La poda ya se registra en las hojas de balance del Estado, aunque de manera desigual, porque el sacrificio no ha sido solidariamente equitativo. Además, la ortodoxia fiscal tiene una condición básica: cualquier renglón del gasto es sacrificable, menos el pago del servicio de la deuda pública, ya que es necesario ofrecer seguridad y garantías a los inversionistas. De hecho, el recorte en aquellos renglones tiene por objeto liberar recursos para asegurar la cobertura del otro elemento.
Los egresos presupuestarios del sector público, descontando la inflación, ya evidencia un menor ritmo en su ejercicio durante el primer trimestre del año. Crece realmente 13.9 por ciento en el primer trimestre de 2014 y 11.9 por ciento en el mismo lapso de 2015. El gasto programable pasa de 15.1 por ciento a 13.7 por ciento.
El costo financiero de la deuda pública, sin embargo, crece 36 por ciento, en 17 mil millones de pesos más, al pasar de 40.8 mil millones de pesos a 57 mil millones de pesos.
Hasta el momento, algunas partidas que no han sido afectadas: la relacionada con la justicia aumenta 34.6 por ciento; en coordinación de la política de gobierno, en 86 por ciento; en seguridad nacional, 22.4 por ciento; en asuntos de orden público y de seguridad interior, en 35 por ciento.
Sin duda, el desborde de la delincuencia lo justifica. También las necesidades de mantener la inestable estabilidad política, siempre al borde del estallido.
────────────────────────────────────────
TAREAS Y EJERCICIOS
- 1) Responde estas preguntas según el extracto sobre el gasto público:
(a) Según la ortodoxia fiscal, ¿qué renglón del gasto no es sacrificable?
(b) ¿De qué porcentaje a qué porcentaje pasa el gasto programable?
(c) ¿En qué porcentaje aumenta la partida de seguridad nacional?
- 2) Transcribe sin cambios el pasaje del extracto sobre el gasto público que empieza con las palabras "La poda ya se" y termina con "13.7 por ciento.".
────────────────────────────────────────
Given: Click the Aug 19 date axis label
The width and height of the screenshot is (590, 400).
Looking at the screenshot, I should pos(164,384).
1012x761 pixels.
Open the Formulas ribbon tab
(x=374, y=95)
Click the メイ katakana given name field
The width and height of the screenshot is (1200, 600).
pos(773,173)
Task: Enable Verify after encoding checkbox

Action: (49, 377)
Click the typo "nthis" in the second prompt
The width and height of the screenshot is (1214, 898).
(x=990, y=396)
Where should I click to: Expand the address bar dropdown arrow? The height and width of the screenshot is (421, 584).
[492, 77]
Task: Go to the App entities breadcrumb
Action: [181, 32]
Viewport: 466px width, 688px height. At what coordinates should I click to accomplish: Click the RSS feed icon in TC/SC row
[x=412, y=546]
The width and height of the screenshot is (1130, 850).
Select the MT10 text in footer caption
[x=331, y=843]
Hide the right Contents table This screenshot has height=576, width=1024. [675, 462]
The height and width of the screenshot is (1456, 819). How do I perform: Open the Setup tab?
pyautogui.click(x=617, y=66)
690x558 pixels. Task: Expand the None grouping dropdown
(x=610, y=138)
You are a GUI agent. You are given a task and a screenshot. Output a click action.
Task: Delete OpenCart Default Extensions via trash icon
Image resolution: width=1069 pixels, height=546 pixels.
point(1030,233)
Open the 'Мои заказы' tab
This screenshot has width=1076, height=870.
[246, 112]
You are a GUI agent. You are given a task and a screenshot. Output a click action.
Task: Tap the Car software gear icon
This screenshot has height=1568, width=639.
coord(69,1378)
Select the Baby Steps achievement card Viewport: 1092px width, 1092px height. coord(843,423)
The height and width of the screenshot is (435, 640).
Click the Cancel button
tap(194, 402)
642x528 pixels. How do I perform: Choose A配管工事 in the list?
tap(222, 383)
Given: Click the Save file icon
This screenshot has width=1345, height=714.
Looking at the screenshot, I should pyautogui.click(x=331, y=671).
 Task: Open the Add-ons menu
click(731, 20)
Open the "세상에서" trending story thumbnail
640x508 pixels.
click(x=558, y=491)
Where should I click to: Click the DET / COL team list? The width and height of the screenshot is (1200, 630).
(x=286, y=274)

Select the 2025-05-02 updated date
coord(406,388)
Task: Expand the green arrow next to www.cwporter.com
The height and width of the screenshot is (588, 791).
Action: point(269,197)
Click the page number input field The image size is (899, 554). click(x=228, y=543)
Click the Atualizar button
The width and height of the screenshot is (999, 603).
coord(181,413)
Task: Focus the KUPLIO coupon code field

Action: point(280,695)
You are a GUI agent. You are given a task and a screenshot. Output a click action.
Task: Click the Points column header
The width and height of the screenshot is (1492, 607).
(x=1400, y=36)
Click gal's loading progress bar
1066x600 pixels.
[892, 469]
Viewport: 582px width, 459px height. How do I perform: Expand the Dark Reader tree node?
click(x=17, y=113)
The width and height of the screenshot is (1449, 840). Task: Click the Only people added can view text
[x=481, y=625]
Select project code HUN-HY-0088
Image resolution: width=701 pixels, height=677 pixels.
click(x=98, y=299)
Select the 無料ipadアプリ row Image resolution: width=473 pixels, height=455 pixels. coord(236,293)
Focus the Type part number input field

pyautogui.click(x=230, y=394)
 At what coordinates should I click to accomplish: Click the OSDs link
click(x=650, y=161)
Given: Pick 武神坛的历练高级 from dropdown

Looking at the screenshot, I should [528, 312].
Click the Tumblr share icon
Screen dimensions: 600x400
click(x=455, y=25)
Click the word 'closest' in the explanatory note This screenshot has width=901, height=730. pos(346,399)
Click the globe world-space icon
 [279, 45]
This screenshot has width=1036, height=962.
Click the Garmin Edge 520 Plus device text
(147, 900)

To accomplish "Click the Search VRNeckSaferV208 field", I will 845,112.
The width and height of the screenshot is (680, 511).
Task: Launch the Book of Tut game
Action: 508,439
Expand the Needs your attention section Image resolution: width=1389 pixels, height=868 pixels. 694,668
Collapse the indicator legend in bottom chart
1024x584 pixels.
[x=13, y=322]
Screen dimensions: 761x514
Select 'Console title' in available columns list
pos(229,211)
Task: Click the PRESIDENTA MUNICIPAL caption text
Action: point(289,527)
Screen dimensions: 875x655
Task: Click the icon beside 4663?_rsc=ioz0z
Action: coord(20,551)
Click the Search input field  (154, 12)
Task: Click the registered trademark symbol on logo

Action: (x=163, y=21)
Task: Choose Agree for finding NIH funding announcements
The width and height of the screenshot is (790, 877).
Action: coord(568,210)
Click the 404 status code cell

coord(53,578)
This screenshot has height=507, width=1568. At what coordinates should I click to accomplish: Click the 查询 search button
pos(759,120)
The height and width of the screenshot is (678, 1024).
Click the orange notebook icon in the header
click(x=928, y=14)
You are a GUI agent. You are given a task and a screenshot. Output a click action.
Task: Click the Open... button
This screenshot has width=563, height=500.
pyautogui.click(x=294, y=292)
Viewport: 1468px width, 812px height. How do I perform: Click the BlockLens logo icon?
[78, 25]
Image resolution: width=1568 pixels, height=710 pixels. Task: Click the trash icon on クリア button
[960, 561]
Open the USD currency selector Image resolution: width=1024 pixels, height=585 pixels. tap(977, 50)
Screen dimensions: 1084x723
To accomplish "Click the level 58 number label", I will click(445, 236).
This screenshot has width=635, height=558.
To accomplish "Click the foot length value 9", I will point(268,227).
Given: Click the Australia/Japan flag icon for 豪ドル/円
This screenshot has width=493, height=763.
────────────────────────────────────────
RESPUESTAS ESPERADAS
- 1)
(a) El pago del servicio de la deuda pública.
(b) Pasa de 15.1 por ciento a 13.7 por ciento.
(c) Aumenta 22.4 por ciento.

- 2)
La poda ya se registra en las hojas de balance del Estado, aunque de manera desigual, porque el sacrificio no ha sido solidariamente equitativo. Además, la ortodoxia fiscal tiene una condición básica: cualquier renglón del gasto es sacrificable, menos el pago del servicio de la deuda pública, ya que es necesario ofrecer seguridad y garantías a los inversionistas. De hecho, el recorte en aquellos renglones tiene por objeto liberar recursos para asegurar la cobertura del otro elemento.
Los egresos presupuestarios del sector público, descontando la inflación, ya evidencia un menor ritmo en su ejercicio durante el primer trimestre del año. Crece realmente 13.9 por ciento en el primer trimestre de 2014 y 11.9 por ciento en el mismo lapso de 2015. El gasto programable pasa de 15.1 por ciento a 13.7 por ciento.